____ Data extract

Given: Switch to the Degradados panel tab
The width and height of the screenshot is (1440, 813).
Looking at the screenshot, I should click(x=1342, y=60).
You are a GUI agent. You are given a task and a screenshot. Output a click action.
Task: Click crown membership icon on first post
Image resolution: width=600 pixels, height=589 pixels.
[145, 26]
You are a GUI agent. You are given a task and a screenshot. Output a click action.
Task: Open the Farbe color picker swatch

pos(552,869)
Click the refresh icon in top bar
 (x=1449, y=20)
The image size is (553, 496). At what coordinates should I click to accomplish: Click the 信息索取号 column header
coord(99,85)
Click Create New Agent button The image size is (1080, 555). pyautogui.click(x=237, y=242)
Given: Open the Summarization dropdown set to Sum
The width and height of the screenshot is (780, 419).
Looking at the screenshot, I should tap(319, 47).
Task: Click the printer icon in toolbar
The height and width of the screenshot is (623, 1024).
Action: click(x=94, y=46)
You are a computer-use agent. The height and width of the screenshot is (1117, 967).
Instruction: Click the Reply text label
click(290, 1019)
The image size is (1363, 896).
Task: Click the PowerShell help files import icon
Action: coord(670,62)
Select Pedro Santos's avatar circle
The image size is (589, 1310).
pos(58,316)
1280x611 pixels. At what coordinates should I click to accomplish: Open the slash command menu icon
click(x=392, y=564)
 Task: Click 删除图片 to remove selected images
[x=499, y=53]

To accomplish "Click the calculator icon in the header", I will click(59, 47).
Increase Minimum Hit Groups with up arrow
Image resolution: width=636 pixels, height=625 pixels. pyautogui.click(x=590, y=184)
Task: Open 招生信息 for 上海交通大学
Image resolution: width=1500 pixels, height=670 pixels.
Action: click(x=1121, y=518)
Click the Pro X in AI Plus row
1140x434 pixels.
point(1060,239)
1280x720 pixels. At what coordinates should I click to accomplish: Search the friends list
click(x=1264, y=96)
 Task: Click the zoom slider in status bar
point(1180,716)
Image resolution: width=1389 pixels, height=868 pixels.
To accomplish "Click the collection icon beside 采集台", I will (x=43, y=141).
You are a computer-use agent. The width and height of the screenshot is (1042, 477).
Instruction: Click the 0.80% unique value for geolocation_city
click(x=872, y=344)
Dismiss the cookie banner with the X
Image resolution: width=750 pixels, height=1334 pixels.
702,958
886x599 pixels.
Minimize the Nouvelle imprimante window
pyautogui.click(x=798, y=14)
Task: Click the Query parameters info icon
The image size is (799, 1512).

________

Requirement >> Put down each entry again, unchanged and complete.

Result for this task >>
Given: Switch to the Degradados panel tab
The width and height of the screenshot is (1440, 813).
Looking at the screenshot, I should click(x=1342, y=60).
You are a GUI agent. You are given a task and a screenshot. Output a click action.
Task: Click crown membership icon on first post
Image resolution: width=600 pixels, height=589 pixels.
[145, 26]
You are a GUI agent. You are given a task and a screenshot. Output a click action.
Task: Open the Farbe color picker swatch

pos(552,869)
Click the refresh icon in top bar
 (x=1449, y=20)
The image size is (553, 496). At what coordinates should I click to accomplish: Click the 信息索取号 column header
coord(99,85)
Click Create New Agent button The image size is (1080, 555). pyautogui.click(x=237, y=242)
Given: Open the Summarization dropdown set to Sum
The width and height of the screenshot is (780, 419).
Looking at the screenshot, I should tap(319, 47).
Task: Click the printer icon in toolbar
The height and width of the screenshot is (623, 1024).
Action: click(x=94, y=46)
You are a computer-use agent. The height and width of the screenshot is (1117, 967).
Instruction: Click the Reply text label
click(290, 1019)
The image size is (1363, 896).
Task: Click the PowerShell help files import icon
Action: coord(670,62)
Select Pedro Santos's avatar circle
The image size is (589, 1310).
pos(58,316)
1280x611 pixels. At what coordinates should I click to accomplish: Open the slash command menu icon
click(x=392, y=564)
 Task: Click 删除图片 to remove selected images
[x=499, y=53]

To accomplish "Click the calculator icon in the header", I will click(59, 47).
Increase Minimum Hit Groups with up arrow
Image resolution: width=636 pixels, height=625 pixels. pyautogui.click(x=590, y=184)
Task: Open 招生信息 for 上海交通大学
Image resolution: width=1500 pixels, height=670 pixels.
Action: click(x=1121, y=518)
Click the Pro X in AI Plus row
1140x434 pixels.
point(1060,239)
1280x720 pixels. At what coordinates should I click to accomplish: Search the friends list
click(x=1264, y=96)
 Task: Click the zoom slider in status bar
point(1180,716)
Image resolution: width=1389 pixels, height=868 pixels.
To accomplish "Click the collection icon beside 采集台", I will (x=43, y=141).
You are a computer-use agent. The width and height of the screenshot is (1042, 477).
Instruction: Click the 0.80% unique value for geolocation_city
click(x=872, y=344)
Dismiss the cookie banner with the X
Image resolution: width=750 pixels, height=1334 pixels.
702,958
886x599 pixels.
Minimize the Nouvelle imprimante window
pyautogui.click(x=798, y=14)
Task: Click the Query parameters info icon
The image size is (799, 1512).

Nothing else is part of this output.